═════ Text passage

Just how fresh is fresh food?

"Food which is bought from the fresh food counter should demonstrate freshness; at best, regional products should be used," says Prof Markant. Freshly harvested food is rich in fibre and contains many vitamins and minerals. However, longer transport distances and storage times lead to lower levels of micronutrients. These levels are mainly influenced by factors to which the food is exposed such as light, oxygen, and heat. Prof Markant explains: "Bear in mind that raw produce from the supermarket has been in storage for days or even months before being sold; add to that subsequent storage at home. This can lead to a greater loss of valuable nutrients." If you do not intend to cook the fresh vegetables quickly or you cannot do without strawberries in the winter, you should go for frozen products. Frozen products are not season dependant and can be bought and consumed at any time of the year.

Frozen vs fresh food – a comparison

One strongly held opinion is that frozen products are an inferior alternative to fresh food. Prof Markant explains the difference by making the following comparison: "The highest concentrations of valuable nutrients such as vitamins and minerals are found in ripe vegetables and fruit harvested directly from the garden. This means that frozen vegetables and fruit tend to have slightly lower amounts of nutrients than fresh produce from the garden, as they have to be blanched for about eight minutes at 80 to 100 degrees Celsius before being blast chilled. However, if frozen vegetables or fruit are properly stored at minus 18 degrees Celsius, the average loss of vitamins and minerals is significantly lower than storing fresh vegetables and fruit in the refrigerator or at room temperature."

Although the quality of frozen products is not comparable to food which is freshly harvested, freezing is a gentle method of food preservation and ensures longer shelf life, as shown in the comparison by Prof Markant. During the process of freezing foodstuffs, manufacturers blast chill the products after they have been blanched. The products are frozen at minus 30 to 50 degrees Celsius. This method preserves the nutrients, taste, and colour of the products.

══════════
═════ Extracted entries

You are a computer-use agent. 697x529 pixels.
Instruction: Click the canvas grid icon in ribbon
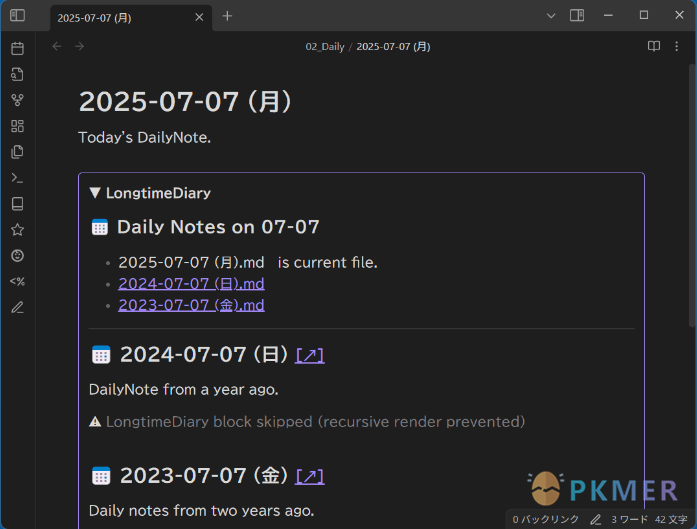pyautogui.click(x=17, y=126)
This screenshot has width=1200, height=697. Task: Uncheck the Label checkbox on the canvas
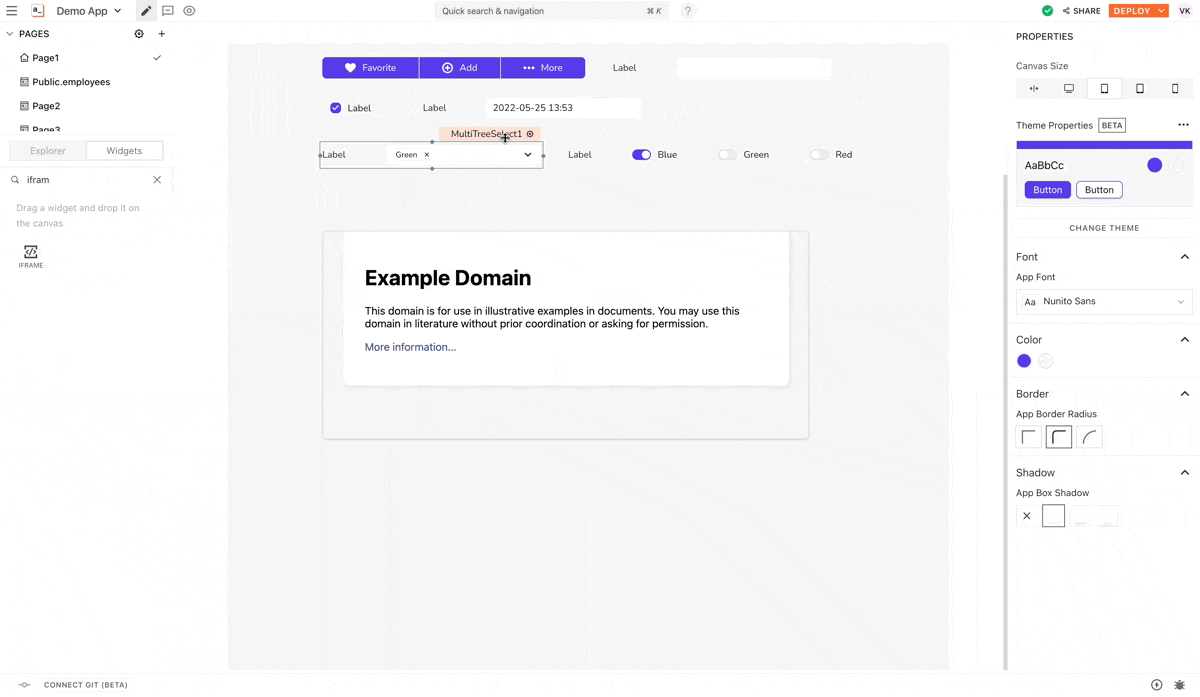point(336,108)
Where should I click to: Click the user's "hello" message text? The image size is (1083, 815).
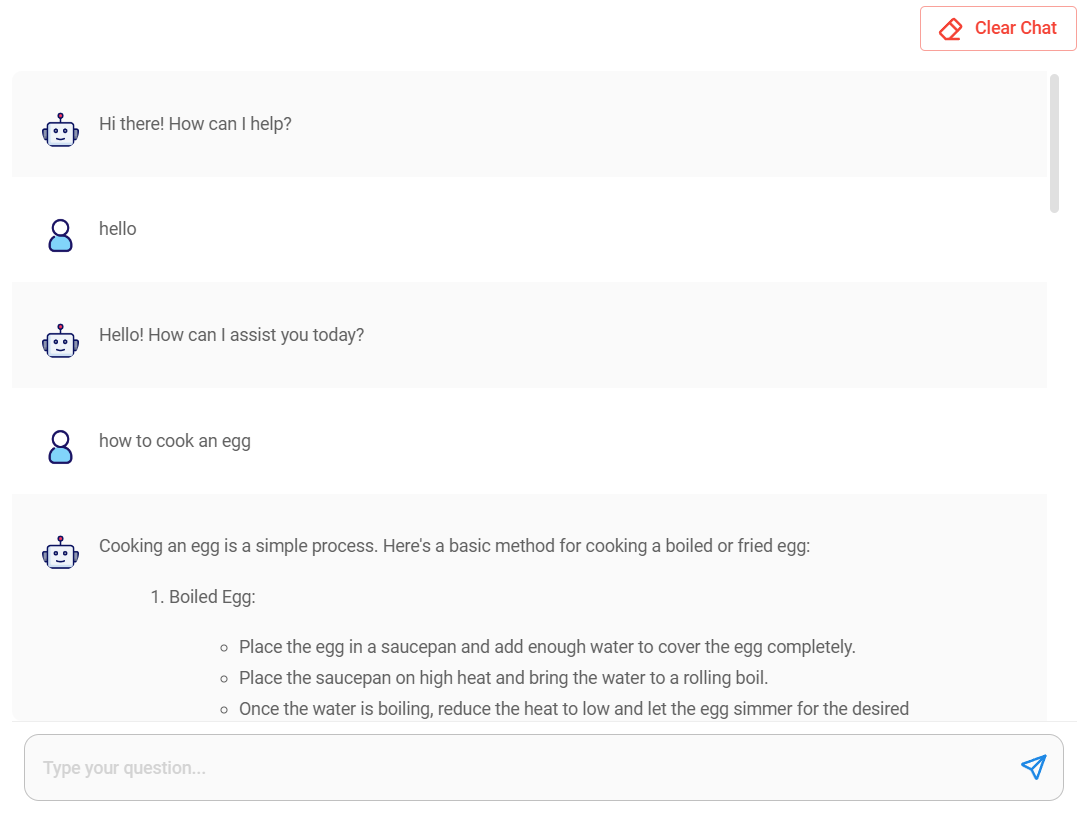point(118,229)
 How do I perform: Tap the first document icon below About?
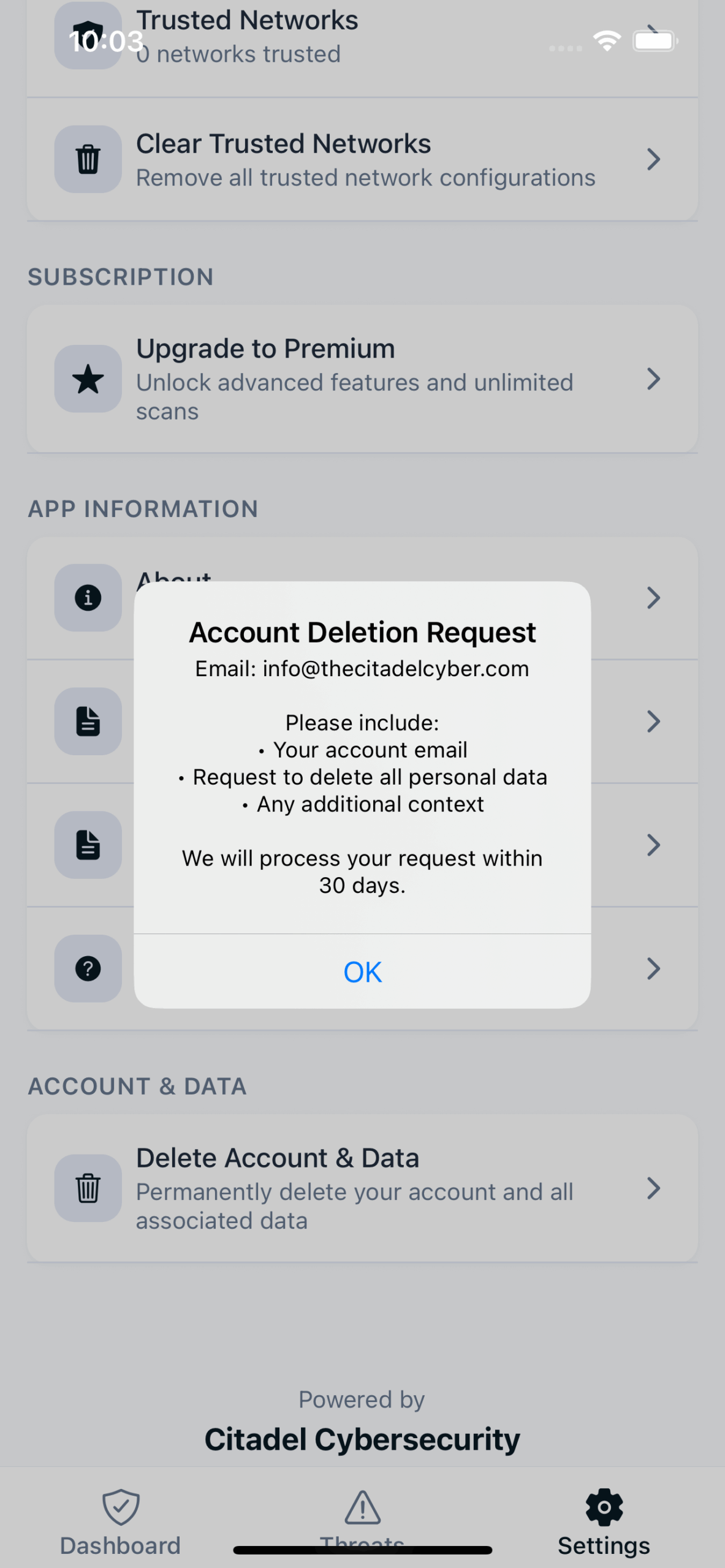[x=88, y=721]
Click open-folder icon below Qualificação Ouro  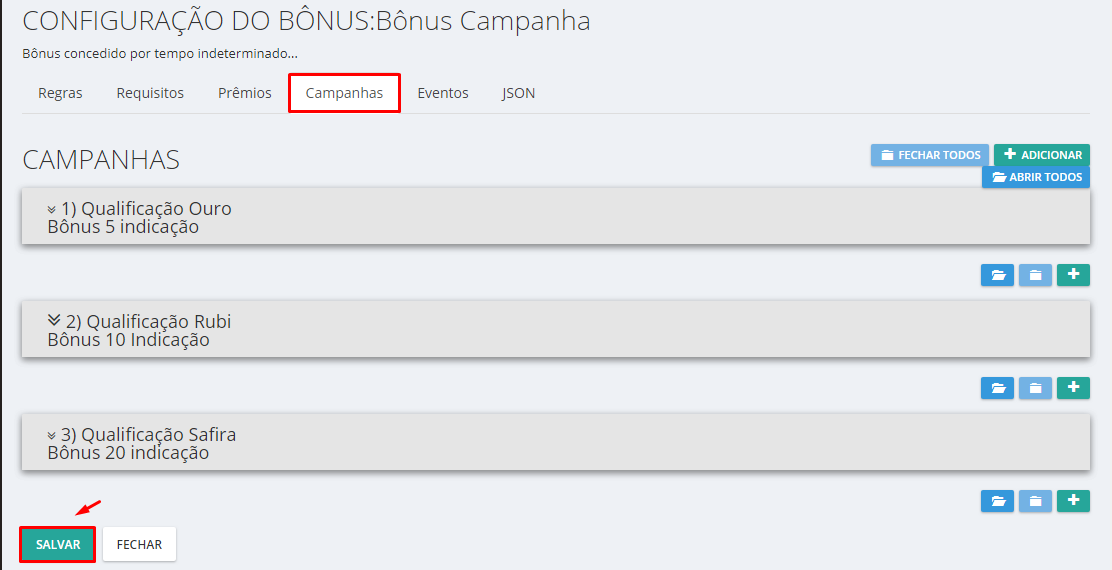coord(997,275)
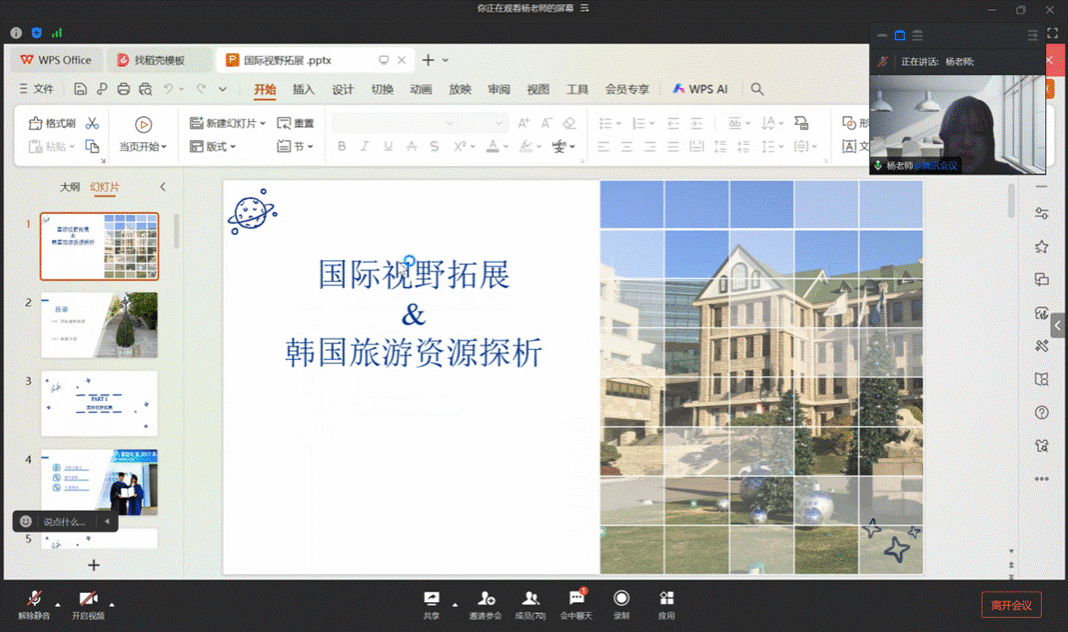Click the invite participants (邀请参会) icon

[x=486, y=600]
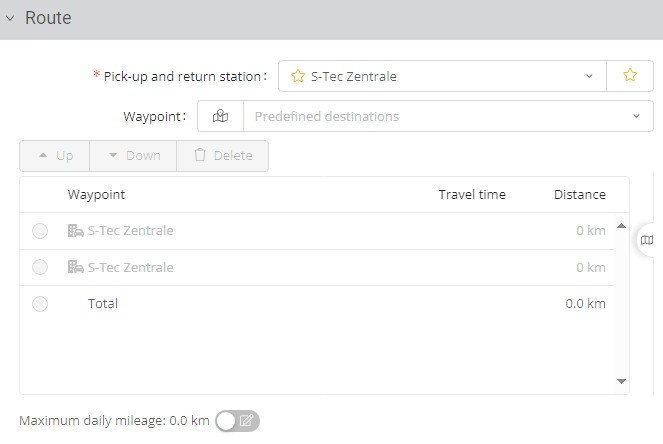The image size is (663, 444).
Task: Click the Travel time column header
Action: (x=472, y=195)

══════════

Requirements: Continue the passage on fresh versus frozen food from where it stops.

Response below:
It all depends on the type of consumer

Consumer behaviour is a decisive factor when choosing frozen products or fresh food. Whilst cooking with fresh ingredients is time-consuming, frozen products offer a high degree of convenience, i.e. easy meal preparation: open the packaging, pour contents into a cooking pot, cook until ready. Using frozen products can help consumers save time during meal preparation and later when doing the washing-up. "Those who cannot go grocery shopping on a regular basis due to time constraints certainly benefit from buying frozen products. Additionally, one or two-person households can also benefit from this opportunity which allows them to use portions according to their individual needs," says Prof Markant.

This is also confirmed by the figures published by the German Frozen Food Institute (Tiefkühlinstitut). Last year, more than seventy-seven percent of the over 30 year-olds bought more fresh vegetables than those younger (fifty-seven percent). In addition, under 30 year-olds put more frozen fruit in their shopping basket (38%) compared to other groups with older consumers. Who puts what in their shopping basket also depends on the consumer's profession and lifestyle. The price difference between the cheaper frozen products and the more expensive fresh products also plays a role.

In addition to fresh products, frozen products are also increasingly being used in the catering business. According to the German Frozen Food Institute, in terms of volume, more frozen products are used in catering compared to final consumers. The sales volume rose by 4.1 % to 1.827 million tonnes.

An icy affair – from manufacturer to customer

Transport is of critical importance to ensure that frozen products are of good quality. Maintaining the integrity of the cold chain throughout the transport process is important to ensure the quality of the frozen products. Prof Markant says, "Considering that temperatures of minus 18 degrees Celsius only stop the growth of microorganisms, these temperatures are not enough to kill them. Microorganisms can multiply when frozen food thaws at higher temperatures.

Food logistics companies like the Nagel-Group ensure smooth transport of foodstuffs to the supermarket. Frozen and fresh products are transported throughout Europe while constantly maintaining and controlling the integrity of the cold chain and food hygiene. The temperature during transport is always adjusted to match the requirements of the respective product. Quality is ensured through constant monitoring.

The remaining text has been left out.